Unbestritten ist, wie der Temperatursturz zustande kommt. Weil ab Anfang Mai die Temperaturen am europäischen Festland meistens bereits recht hoch sind, erwärmt sich der Kontinent sehr schnell. Das Meer allerdings erwärmt sich langsamer als die Landmassen. Durch diesen Temperaturunterschied entstehen Tiefdruckgebiete, durch die eiskalte Luftströmungen aus den Polargebieten auf das Festland gedrückt werden. In klaren Nächten kann es dann auch zu Nachtfrost kommen.
„Eiserne Nächte“ im Juni
Kalte Polarluft sorgt dann im Juni für einen nochmaligen Kälteeinbruch: die Schafskälte. Mit einer Wahrscheinlichkeit von 89 Prozent ist damit zu rechnen, dass dieses Wetterphänomen eintritt. Während der Volksmund die Schafskälte auf den 11. Juni datiert, erwarten Meteorologen die in der Regel zwei Wochen andauernde Kaltfront zwischen 4. und 20. Juni. Ihren Namen verdankt die Schafskälte dem Umstand, dass früher im Juni traditionell die Schafe geschoren wurden. Der Kälteeinbruch war also unter Umständen lebensbedrohlich für die Betzen – besonders für Muttertiere und Lämmer. Wie die Eisheiligen, so fällt auch die Schafskälte regional recht unterschiedlich aus. Während tiefer gelegene Gebiete meist wenig betroffen sind, macht sich ihr Kälteeinbruch in den Alpenregionen und Hochlagen in der Regel deutlich bemerkbar: Hier ist sogar mit Neuschnee zu rechnen.

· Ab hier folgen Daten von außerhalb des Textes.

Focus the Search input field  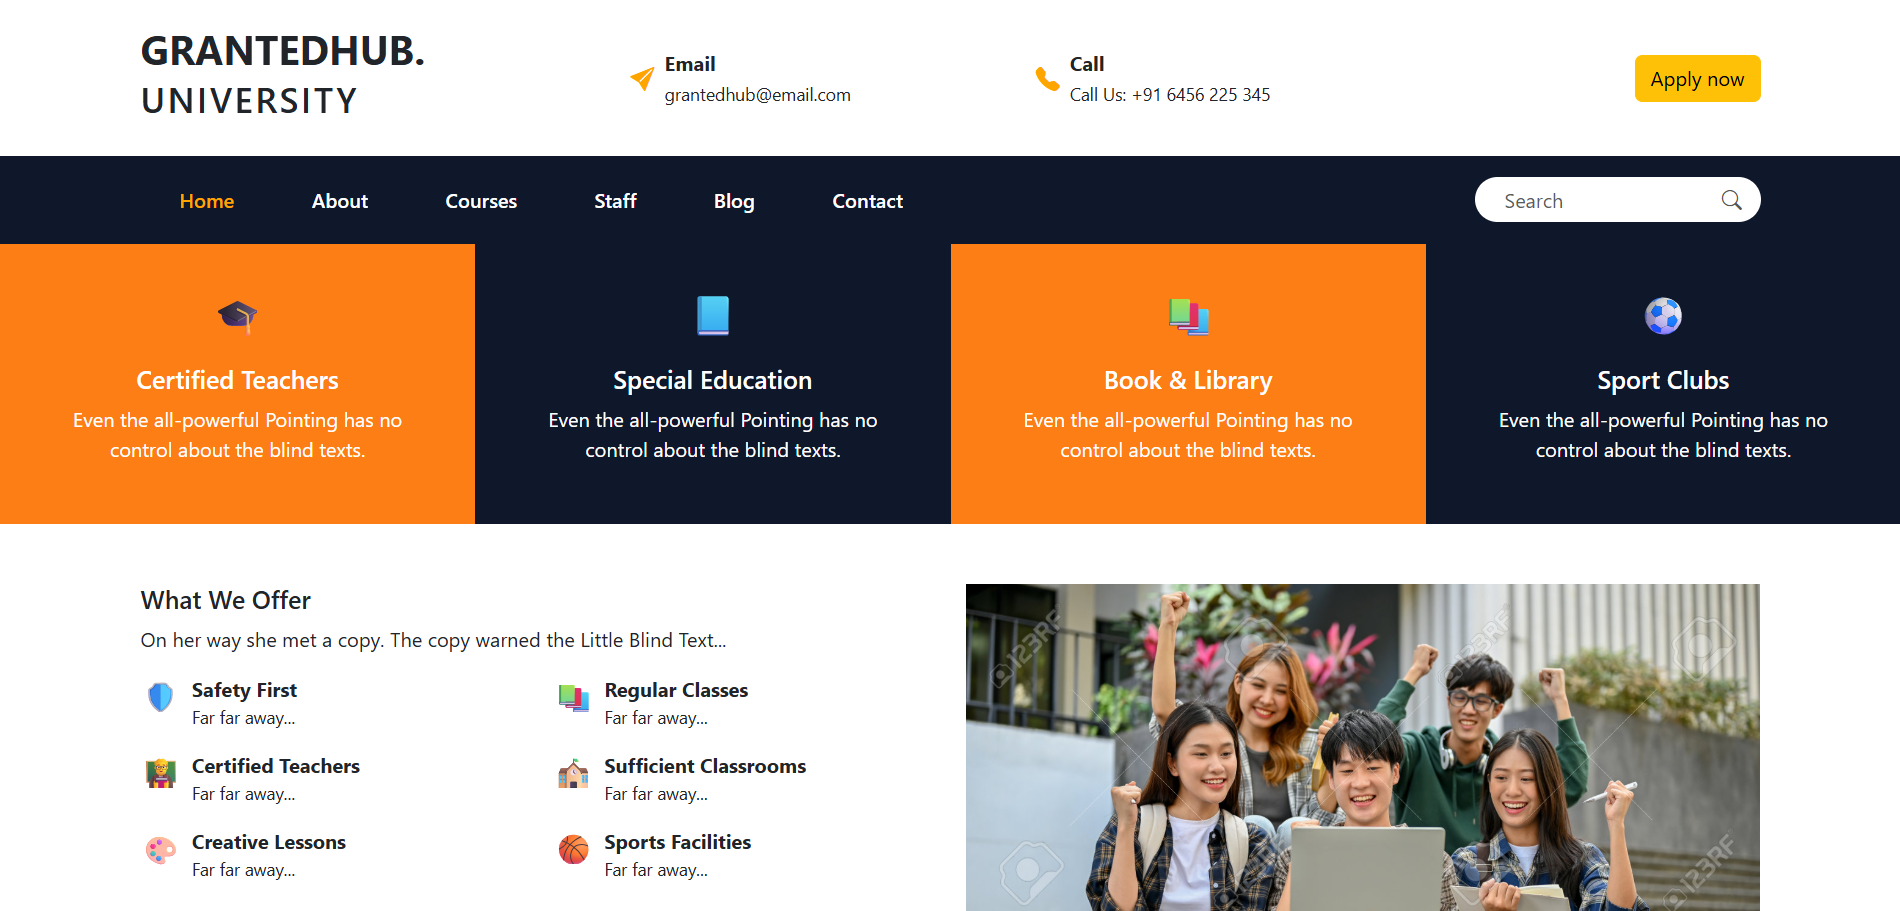[1617, 200]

Laut Prognosen sieht es 2020 nicht nach einem dramatischen Temperaturabfall aus, für das Wochenende rund um den 11. Juni sind hohe Temperaturen angesagt. Die Schafskälte dürfte als heuer eher verhalten ausfallen. Allerdings sind Vorhersagen über 14 Tage hinaus ja auch immer mit Vorsicht zu genießen – also darf man die Möglichkeit eines erneuten Kälteeinbruches trotzdem im Hinterkopf behalten. Sollte es anders kommen, sieht auch Birgit Kretschmann den Tagen im Juni eher gelassen entgegen: „Die Schafskälte ist meist nicht so kalt wie die Eisheiligen, da sie keine Minusgrade bringt, und dadurch muss auf die Schafskälte nicht besonders Rücksicht genommen werden bei Planung und Anbau. Meist ist es eher eine »kurze« Pause für Gärtner und Pflanze, da nicht alles so schnell wächst.“ Wetterprognosen nimmt sie immer ernst und behält diese im Hinterkopf: „Lieber vorsorgen als zu spät reagieren“, lautet ihre Devise. Für dieses Jahr dürfte dann also auch die Schafskälte keine Probleme bereiten.